Trump arrived at 6:42 p.m. local time at Osaka’s Itami Airport. The trip closely follows Trump’s state visit late last month to Tokyo, where he met Naruhito, Japan’s new monarch.
Leaders from 19 countries and the European Union are gathering June 28-29 in Osaka for this year’s G-20 summit—a major forum for dialogue and decision-making for the world’s top economies. Collectively, G-20 members represent more than 80 percent of global gross domestic product.
At the summit, leaders will discuss a host of issues, including the global economy, trade, energy, innovation, workforce development, quality infrastructure, and women’s economic empowerment.
Trump’s scheduled bilateral talks, however, will likely draw more attention than the summit itself—just like they did at last year’s G-20 meeting in Buenos Aires, Argentina.
The world’s eyes will be on the meeting between Trump and Chinese leader Xi Jinping on the sidelines of the summit, which will take place on June 29 at 11:30 a.m. local time (10:30 p.m. EST on June 28). This marks the first opportunity for Trump and Xi to meet since the last G-20 in late 2018, when both sides agreed to a 90-day trade truce.
Trade talks between the United States and China stalled in May after Beijing backtracked on commitments to address structural issues, such as intellectual property theft, subsidization of state-owned enterprises, and forced technology transfers.
While the outcome of the Trump–Xi meeting is hard to predict, another truce in the trade war would bring a huge relief to global markets.
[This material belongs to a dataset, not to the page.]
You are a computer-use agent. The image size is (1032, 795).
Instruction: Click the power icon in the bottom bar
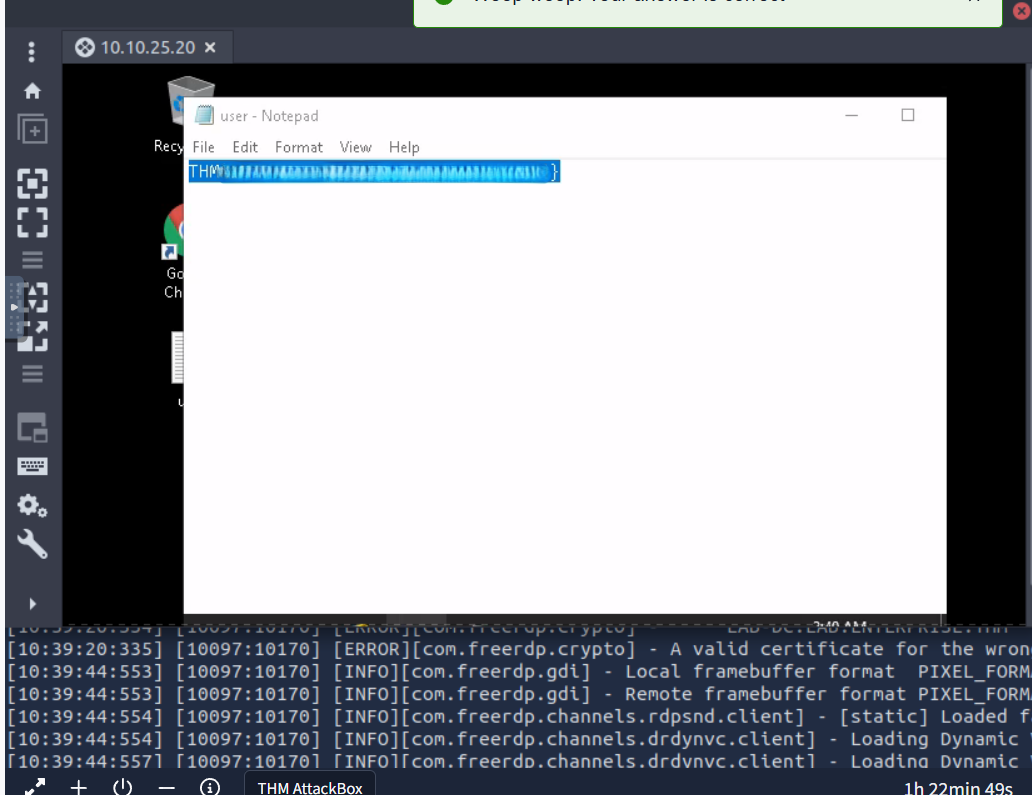(122, 787)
Trump said earlier that he would decide whether to impose new tariffs on at least $300 billion in Chinese goods after the summit.
“The president is quite comfortable with any outcome,” a senior administration official told reporters on June 25.
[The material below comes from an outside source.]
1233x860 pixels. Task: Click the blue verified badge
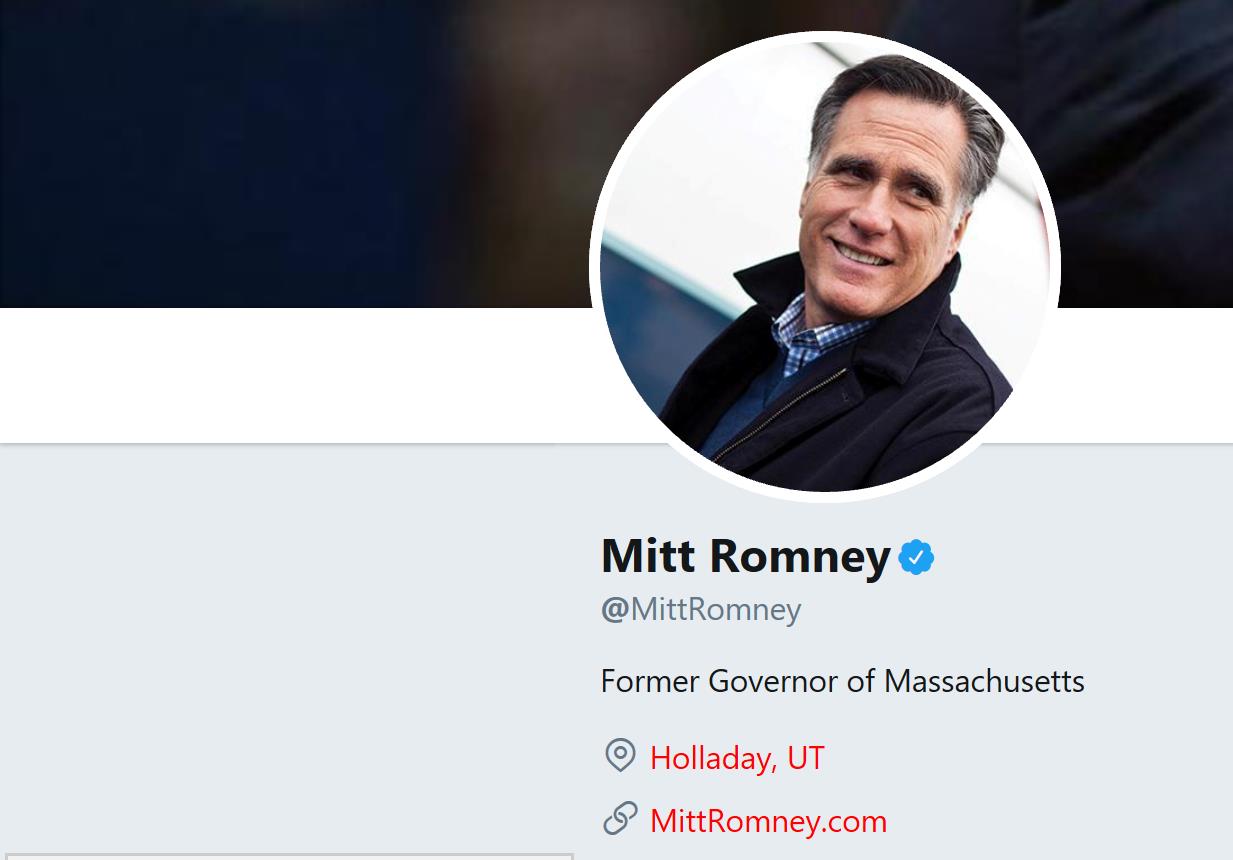coord(916,557)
The objective of the president “is to rebalance the economic relationship in a way that protects U.S. economic prosperity and workers,” he said. “And of course, that also means the kinds of structural changes that would need to take place to protect intellectual property.”
World leaders will discuss challenges to the global economy as trade uncertainties continue to weigh on economic growth.
“The United States wants everyone to grow, and we believe that our economic model is one that nations around the world should follow,” the official said.
“So we’ll be spending a significant amount of time talking about policies that work, including deregulation, tax reform, investment agendas, currency stability, innovation, and economic opportunities for all, including for women.”
Trump is also set to meet with Russian President Vladimir Putin on the sidelines of the summit, which will be the first official encounter between the two leaders in almost a year.
There’s no formal agenda for the Putin meeting, according to the White House.
“It’s not a formal summit, but it is expected to be a conversation that will focus primarily on regional security issues, including Iran, Ukraine, Syria, the Middle East,” the official said, adding that they would also touch on arms control issues and on improving the bilateral relationship.
Iran is potentially a very important topic of discussion at the summit, said Heather Conley, senior vice president at the Center for Strategic and International Studies.
“There is no allied coordinated unified effort vis-à-vis Iran,” she said, adding that Trump is expected to seek support from world leaders on that pressing issue during the summit.
Other Bilateral Talks
Trump’s first bilateral meeting was with Australian Prime Minister Scott Morrison. The president will also participate in meetings with Japanese Prime Minister Shinzo Abe, Indian Prime Minister Narendra Modi, German Chancellor Angela Merkel, Brazilian President Jair Bolsonaro, Saudi Crown Prince Mohammed bin Salman, and Turkish President Recep Tayyip Erdogan.
“I’m heading to Japan, Osaka, and we’re going to be meeting with a lot of people from different countries, many of whom have been taking advantage of the United States, but not so much anymore. In fact, not at all anymore,” Trump told reporters ahead of the trip on June 26.
Trump also said that tariffs imposed by India on the United States are “unacceptable.”
“I look forward to speaking with Prime Minister Modi about the fact that India, for years having put very high Tariffs against the United States, just recently increased the Tariffs even further,” he wrote on Twitter on June 27. “This is unacceptable and the Tariffs must be withdrawn!”
I look forward to speaking with Prime Minister Modi about the fact that India, for years having put very high Tariffs against the United States, just recently increased the Tariffs even further. This is unacceptable and the Tariffs must be withdrawn!
— Donald J. Trump (@realDonaldTrump) June 27, 2019
Trump’s meeting with Erdogan involves another complicated bilateral relationship. Turkey is determined to purchase an advanced Russian S-400 air defense system, despite U.S. warnings. The first missiles and their associated radars will be delivered next month.
If the deal goes ahead, Washington has warned Ankara that it would remove Turkey from the F-35 fighter jet program. Turkey has chosen to defy the threat of U.S. sanctions.